# Parallelization

- Parallel programming is hard.
- The main challenge is multiple tasks accessing the same resource.
- With multithreading, order of execution may change in subtle ways.
- Fortunately, many computational tasks are ["embarassingly parallel"](https://en.wikipedia.org/wiki/Embarrassingly_parallel), and parallelization can provide great speedups at low cost.
- Parallelization will always multiply memory usage. Won't help if your processing is *memory bound*.
- To parallelize your code, you can use multiple **threads** or multiple **processes**.



# Multithreading

Threads are lightweight and share the same memory space.

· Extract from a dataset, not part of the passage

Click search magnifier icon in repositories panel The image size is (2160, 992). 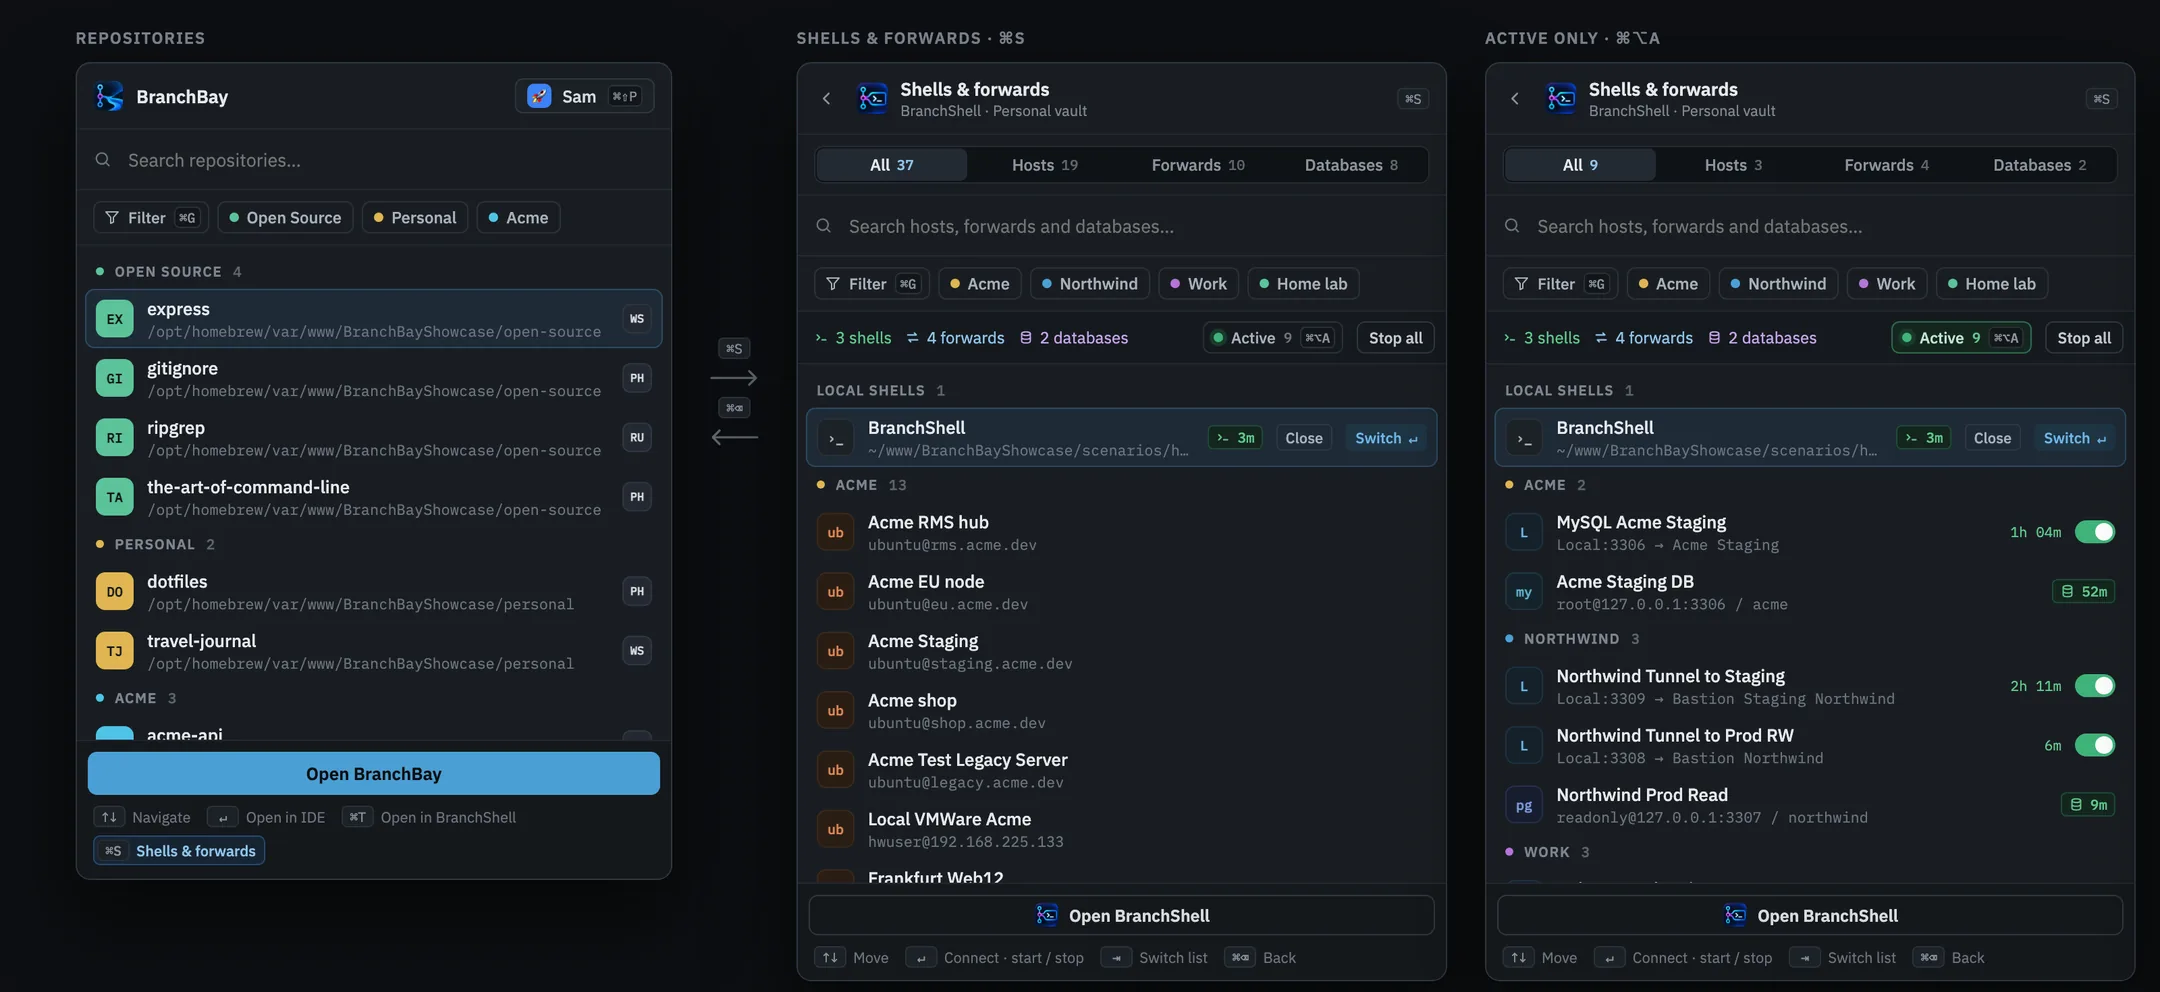(x=103, y=160)
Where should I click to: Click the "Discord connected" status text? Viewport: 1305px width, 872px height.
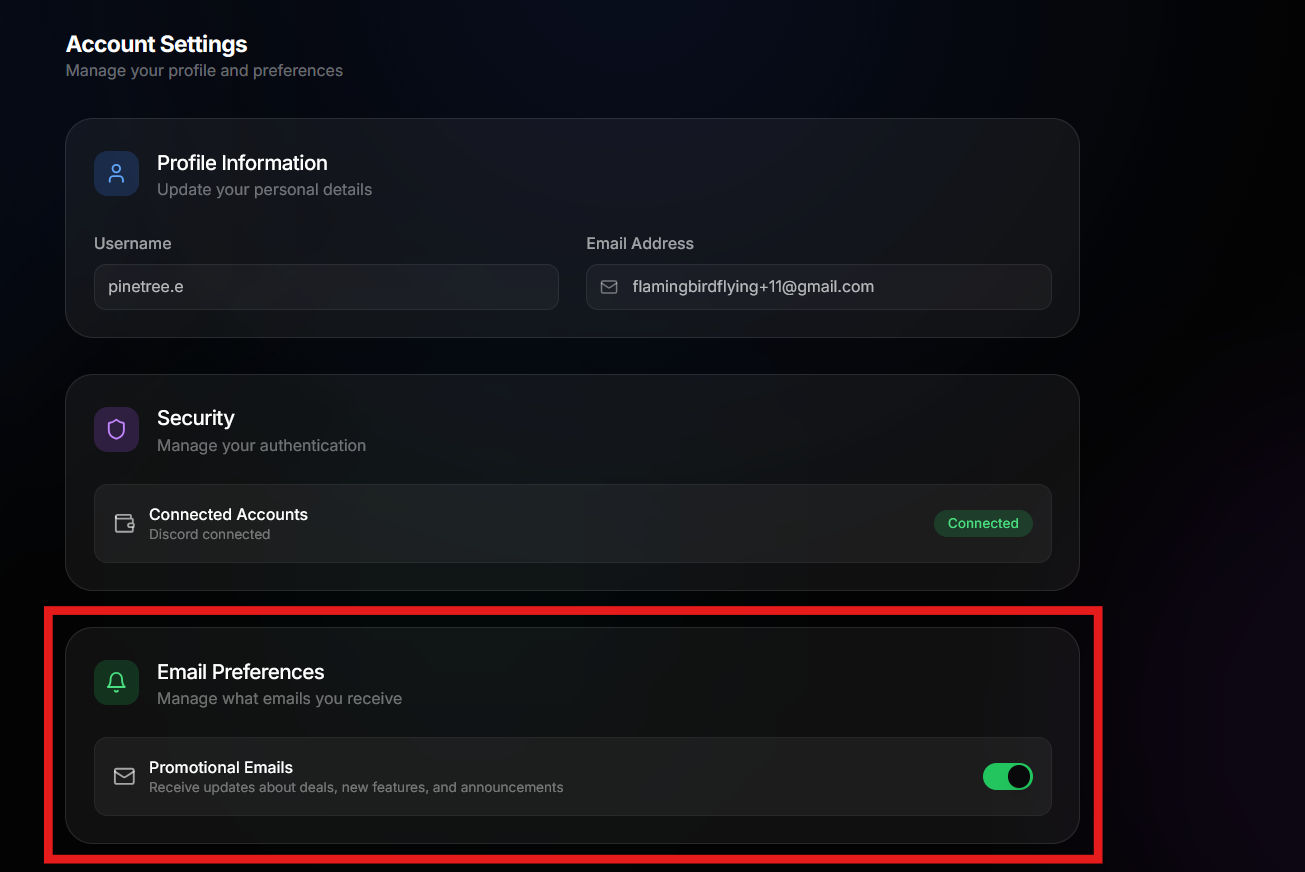[209, 534]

- In Python, because of GIL (global interpreter lock), only one thread can be executed at a time.
- Parallelization is achieved by switching between threads when they idle.
- Best used with *I/O bound* tasks (CPU load under 100% is good indicator).
  


In [None]:
import threading
import concurrent.futures
from time import time, sleep

def cpu_idle(t):
    thread = threading.current_thread().name
    print(thread, 'says hello')
    sleep(t)
    print(thread, 'says bye')
    
def cpu_burn(t):
    thread = threading.current_thread().name
    print(thread, 'says hello')
    t0 = time()
    while time() - t0 < t:
        x = 1
    print(thread, 'says bye')

In [None]:
%%time
# sequential
times = [2] * 3
for _ in map(cpu_idle, times):
    pass

Notice the problem of writing to a shared resource from multiple threads. In this case, shared resource is the standard output stream.

In [None]:
%%time
# multithreaded, low CPU load
times = [2] * 3
with concurrent.futures.ThreadPoolExecutor(max_workers=len(times)) as pool:
    pool.map(cpu_idle, times)

In [None]:
%%time
# multithreaded, high CPU load
# if you see no difference, increase length of list
times = [2] * 3
with concurrent.futures.ThreadPoolExecutor(max_workers=len(times)) as pool:
    pool.map(cpu_burn, times)

## Example: download many files

This task is network I/O bound, CPU is idling while waiting for the next chunk of data to arrive.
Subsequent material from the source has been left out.